Saturday 25 August 2012

Notes on Archiving

The physicality, the embedding in real space, the dead weight of the book which, object that it is, is so unapologetically oblivious to the virtuality of Thought, renders the very notion of consciousness more palpable--and simultaneously, more fundamentally impossible than any virtual, digital, or more entirely visual text could do. The age of the old book, its persistence through a span of time longer than any human life; the traces of those lives, and the consciousness itself (whose impossibility is thus even more disturbingly revealed) of its age, make imminent a relationship to time and subjectivity that underpins the notion of 'existence' as such.

To hold and read such a book, with the care and delicacy and even the small risk that it entails, cradling it in one's hands as the boards stretch always a bit farther away from the spine, physiologically enacts an act of reverence, a physical recognition of the precarious thread by which the notion of humanity, not to say being, is suspended in its own void: a thread so thin as to vanish at the very moment it becomes apprehensible.

A well-directed archive is like Perseus' mirror: looking toward the past, we advance toward the future.
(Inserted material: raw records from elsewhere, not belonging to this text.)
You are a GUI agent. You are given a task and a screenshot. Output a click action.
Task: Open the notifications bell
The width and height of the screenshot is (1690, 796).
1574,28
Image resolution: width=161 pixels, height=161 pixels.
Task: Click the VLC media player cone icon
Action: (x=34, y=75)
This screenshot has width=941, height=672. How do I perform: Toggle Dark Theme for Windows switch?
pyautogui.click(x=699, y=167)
Staring at ourselves, we approach what we intend to destroy.

Saturday 11 August 2012

Notes on Music, Living, and Writing


Polyphony: in, for instance, a piano étude the mode of interaction of two or more threads of sound—the left-hand part & the right-hand part, each forming distinct rhythmic/melodic/harmonic entities whose interaction with each other is complex and periodic—this mode of interaction and rhythm and the distinction/merging of identities might serve as a model for thinking through many things: the rhythm of a friendship, for example, two (or more) distinct ways of living, paces of living, rhythms of living, which accompany each other, dance against each other, separate and merge.

I sense an affinity between the Sonnet and the String Quartet, something I cannot put my finger on: something to do with the constraints, and restraint, against which certain kinds of richness are able to make themselves felt with particular frisson. A vehicle for condensation. Mendelssohn's 6th String Quartet reminds my nerves of sonnets by Mallarmé or Donne.